Willy Herteleer

Willy Herteleer

My latest article for CRUX highlights the controversy that has arisen over PewSitter’s offensive headline about the burieal of homeless pilgrim Willy Herteleer

On Dec. 12, Willy died in a hospital near the Vatican and a few of his friends began to look for a burial place for him. German journalist Paul Badde, author of “The Face of God” — a book about the Holy Veil of Manopello — had just become a brother in the Confraternity of the Campo Santo of the Teutons. The Campo Santo Teutonico, or Teutonic Cemetery, is a small piece of land within the Vatican walls donated by Charlemagne as a burial plot for pilgrims of German or Flemish descent who died on pilgrimage to Rome.

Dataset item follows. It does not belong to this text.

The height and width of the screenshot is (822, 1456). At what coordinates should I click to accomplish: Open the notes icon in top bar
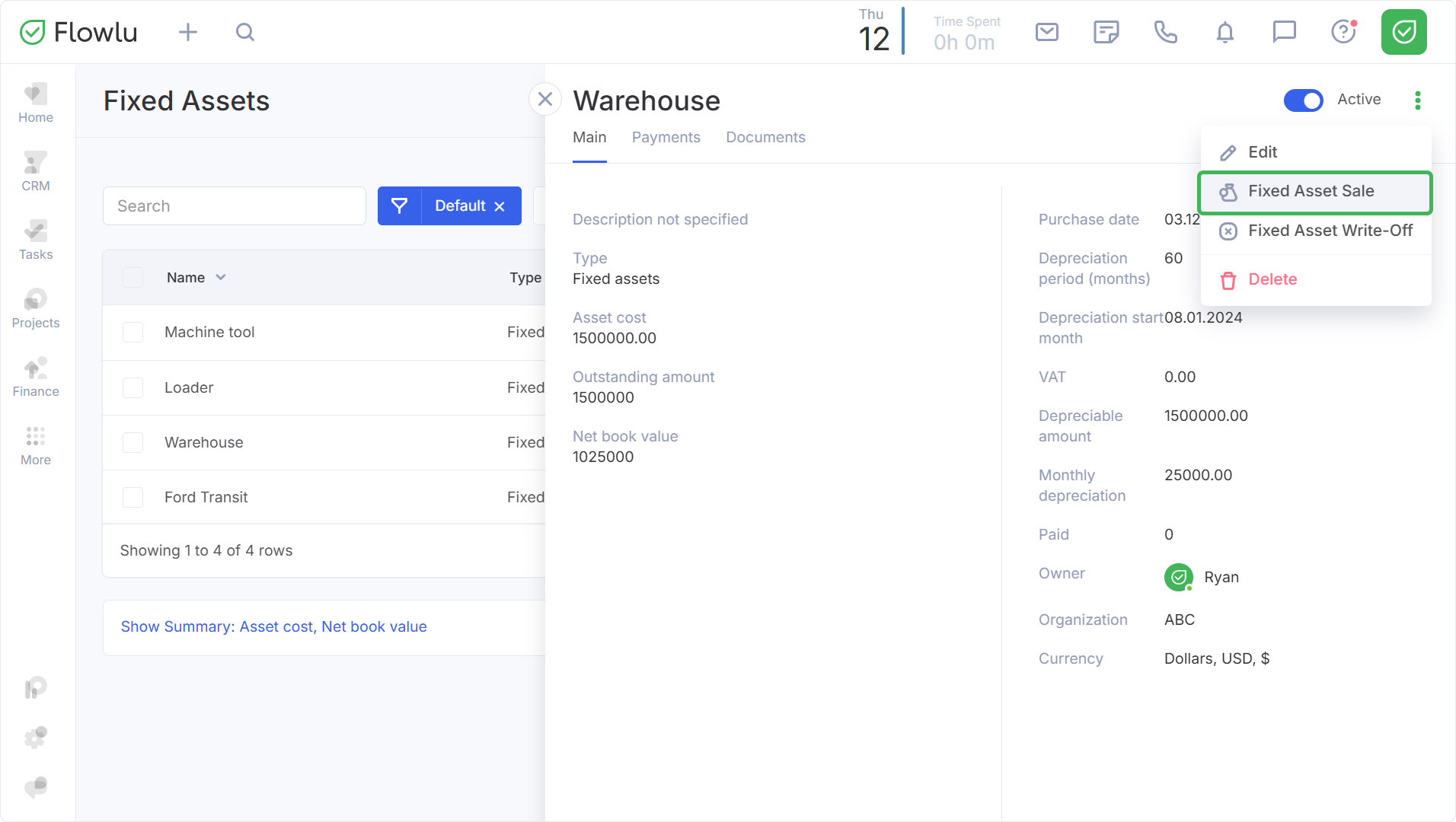tap(1106, 32)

 Because Willy Herteleer was Flemish, Badde suggested that he be buried in the historic Vatican cemetery. Angela Ambrogetti, writing for the Catholic News Agency, recalled how “Willy’s friends organized everything, obtaining the necessary permission from the Vatican, Italy, and Belgium, where Willy began his life. They made contact with his family — his four children whom he had not seen for decades.”

This simple act of charity might have remained no more than a touching story of a few Catholics performing a corporal work of mercy by giving a dignified burial to a poor man. Instead, it has erupted into an online firefight illustrating the polarization within the American Catholic Church.